[Dataset entries]
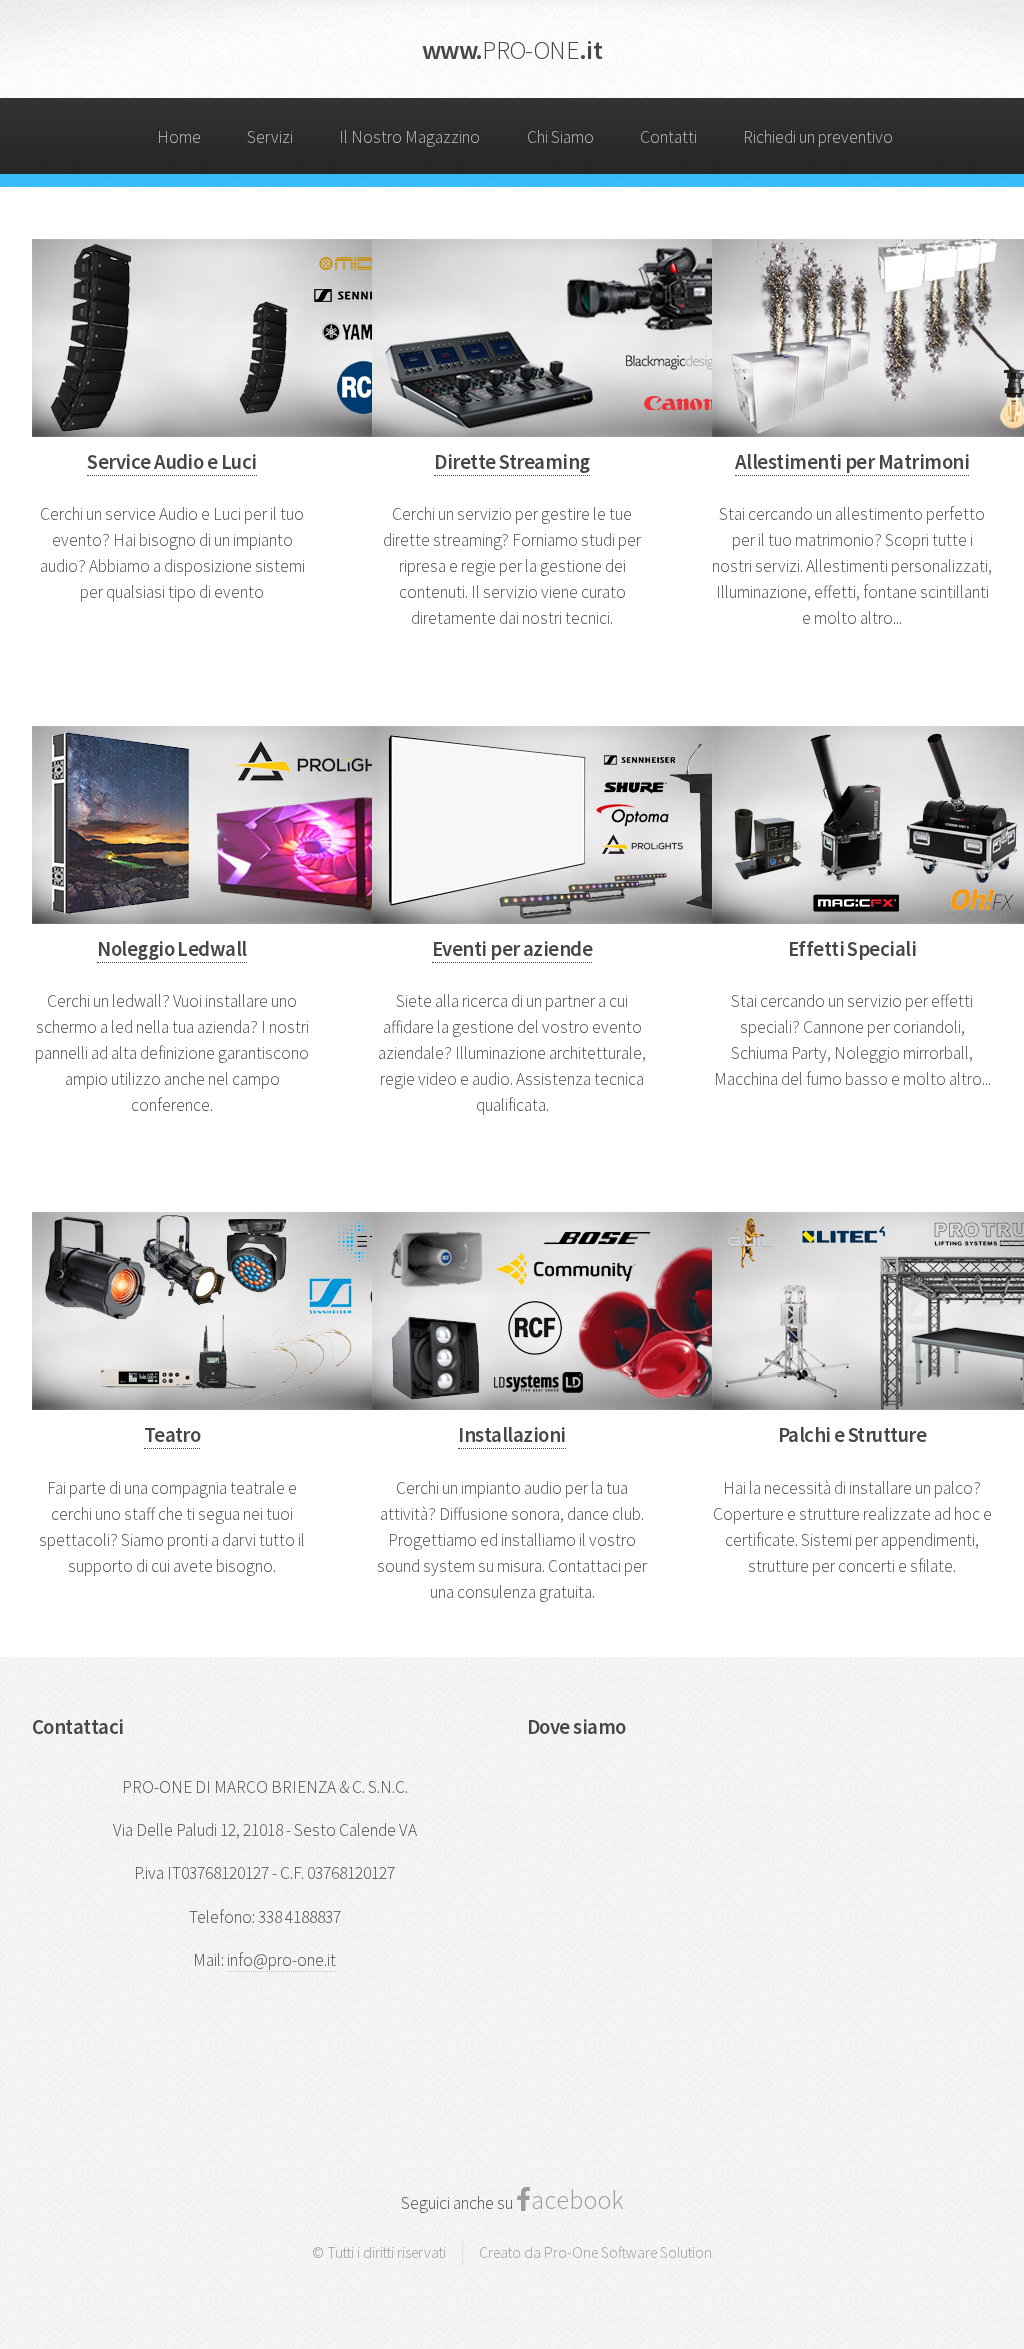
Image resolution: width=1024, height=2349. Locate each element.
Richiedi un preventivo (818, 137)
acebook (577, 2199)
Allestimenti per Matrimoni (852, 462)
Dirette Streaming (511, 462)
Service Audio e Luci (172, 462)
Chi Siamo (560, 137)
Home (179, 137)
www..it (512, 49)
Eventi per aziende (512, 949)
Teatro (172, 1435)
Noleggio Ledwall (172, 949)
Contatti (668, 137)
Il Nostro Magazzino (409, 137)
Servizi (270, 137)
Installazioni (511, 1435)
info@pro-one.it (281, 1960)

> [TASK DIRECTIONS]
This task asks for the data above repeated exactly, without a single picture.

> [OUTPUT FOR THIS TASK]
Image resolution: width=1024, height=2349. Locate each element.
Richiedi un preventivo (818, 137)
acebook (577, 2199)
Allestimenti per Matrimoni (852, 462)
Dirette Streaming (511, 462)
Service Audio e Luci (172, 462)
Chi Siamo (560, 137)
Home (179, 137)
www..it (512, 49)
Eventi per aziende (512, 949)
Teatro (172, 1435)
Noleggio Ledwall (172, 949)
Contatti (668, 137)
Il Nostro Magazzino (409, 137)
Servizi (270, 137)
Installazioni (511, 1435)
info@pro-one.it (281, 1960)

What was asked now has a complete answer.